Department of Otolaryngology, University Hospital Giessen & Marburg, Campus Marburg, Marburg, Germany.
Anticancer Res. 2009 Nov;29(11):4785-90.
Neck dissection of levels I and IIB is time consuming and can cause several comorbidities. The aim was to analyze whether levels I and IIB need to be dissected in patients with oropharyngeal cancer and clinical N0 or N+ neck.
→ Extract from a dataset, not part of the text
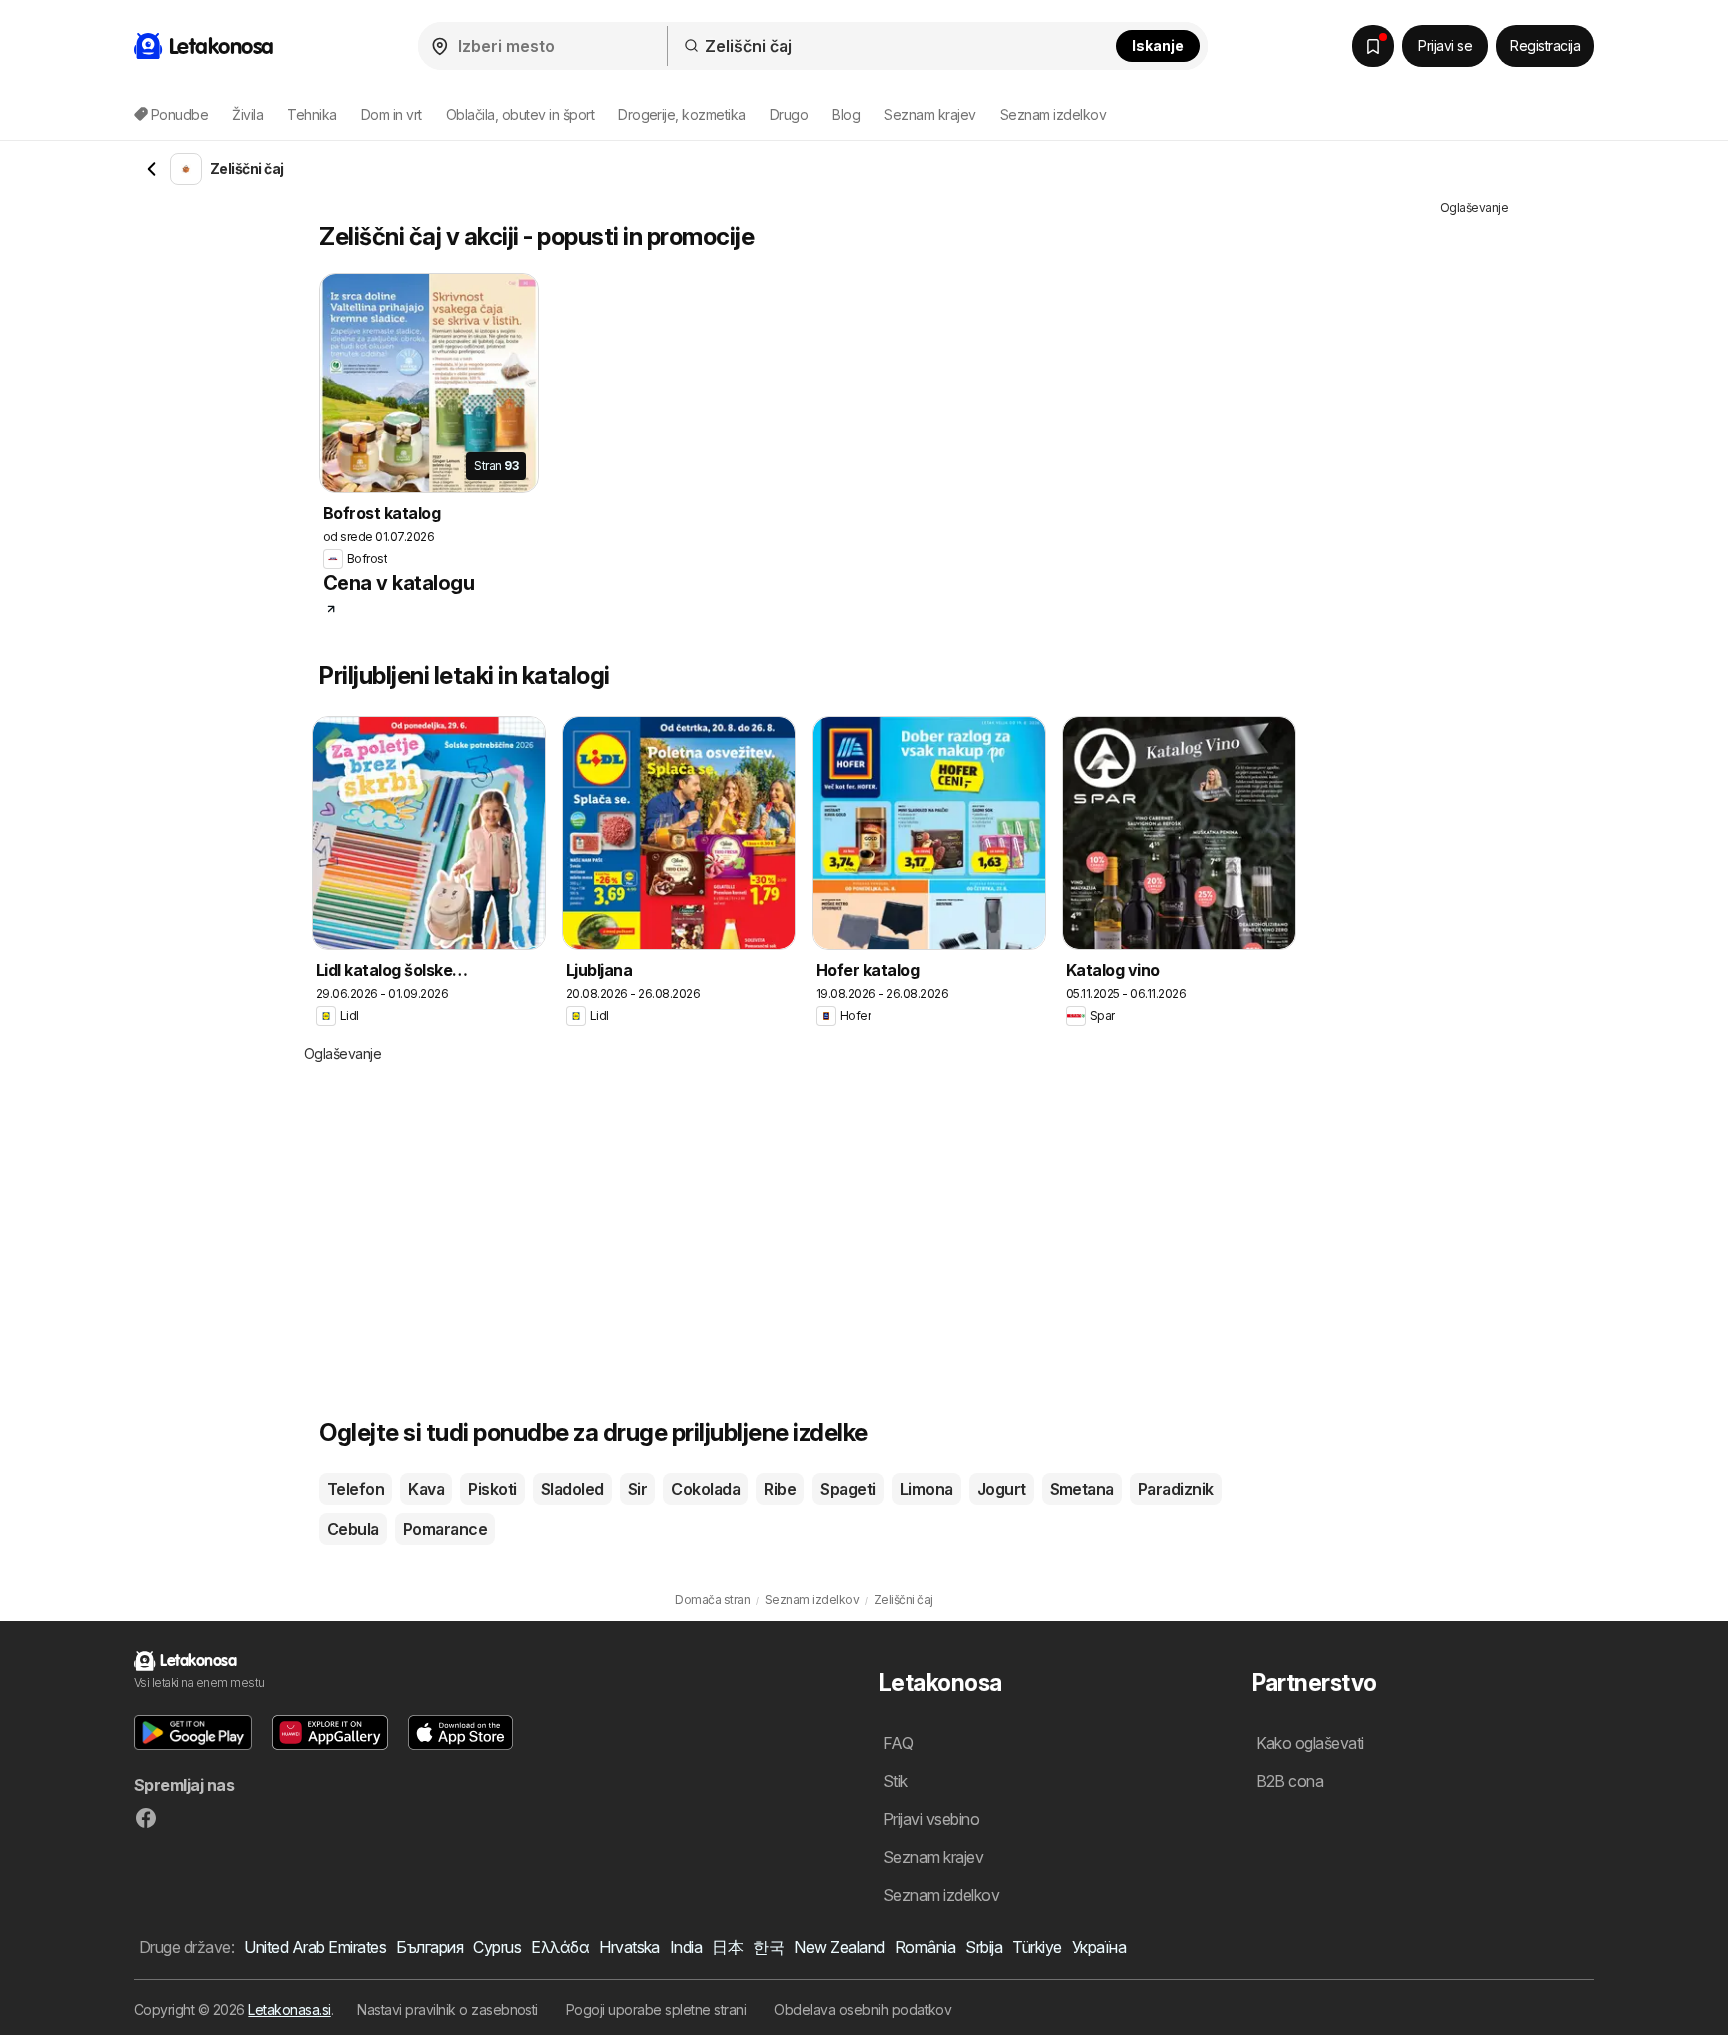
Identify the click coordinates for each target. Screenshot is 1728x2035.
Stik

A retrospective analysis of 77 patients with oropharyngeal cancer was carried out with evaluation of the incidence of neck node metastasis in levels I and IIB.
None of the patients with cN0 neck had metastases in level I or IIB; 12.8% of the patients with cN+ neck had metastases in level I, 35.1% in level IIA and 25.6% had metastases in level IIB.
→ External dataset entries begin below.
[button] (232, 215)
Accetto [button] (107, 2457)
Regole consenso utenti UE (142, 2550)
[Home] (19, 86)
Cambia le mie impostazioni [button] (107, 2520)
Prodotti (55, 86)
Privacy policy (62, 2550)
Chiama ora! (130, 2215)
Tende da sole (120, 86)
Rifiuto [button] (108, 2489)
Levels I and IIB should be dissected in cN+ neck in order to achieve maximal oncological safety. The preservation of levels I and IIB in cN0 neck seems to be justified in terms of improving functional results and concomitant reduction of operation time.
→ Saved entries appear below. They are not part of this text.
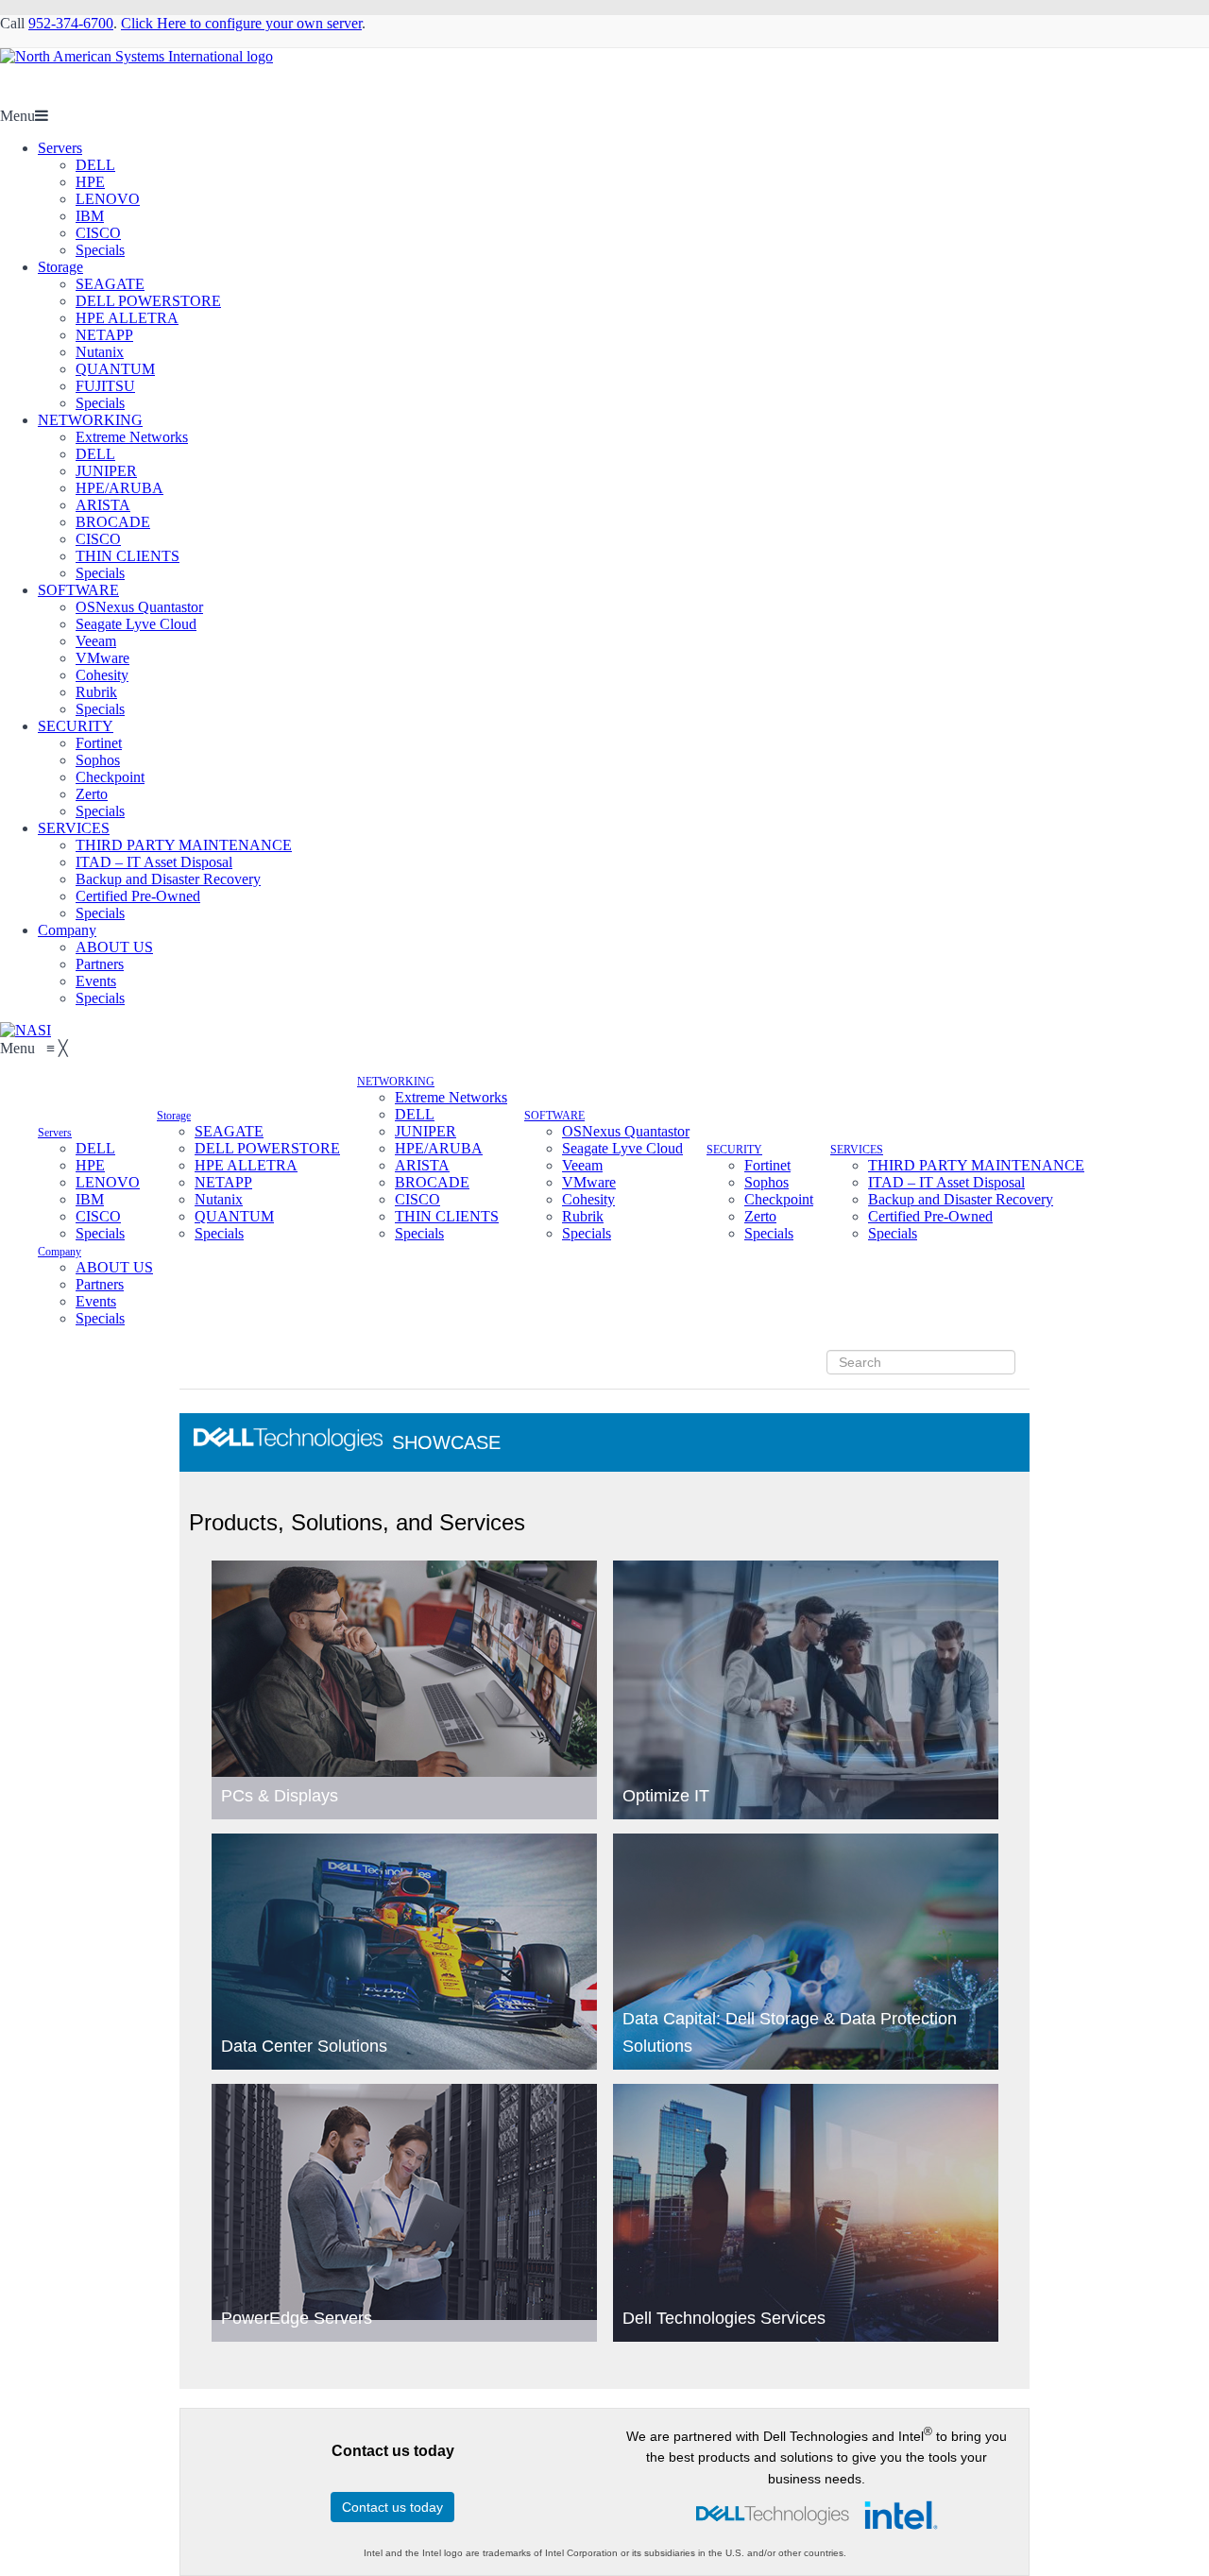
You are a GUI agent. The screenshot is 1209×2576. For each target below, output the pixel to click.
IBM (90, 216)
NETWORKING (90, 420)
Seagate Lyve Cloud (136, 624)
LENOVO (108, 199)
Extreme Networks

颈清扫术 I 区和 IIB 区耗时较长,并可能导致多种并发症。本研究旨在分析对于临床 N0 或 N+颈部的口咽癌患者,是否需要清扫 I 区和 IIB 区。
对 77 例口咽癌患者进行回顾性分析,评估 I 区和 IIB 区颈部淋巴结转移的发生率。
无 cN0 颈部的患者在 I 区或 IIB 区发生转移;cN+颈部的患者中有 12.8%在 I 区、35.1%在 IIA 区和 25.6%在 IIB 区发生转移。
为了达到最大的肿瘤安全性,cN+颈部应行 I 区和 IIB 区清扫。在 cN0 颈部保留 I 区和 IIB 区似乎在改善功能结果和同时减少手术时间方面是合理的。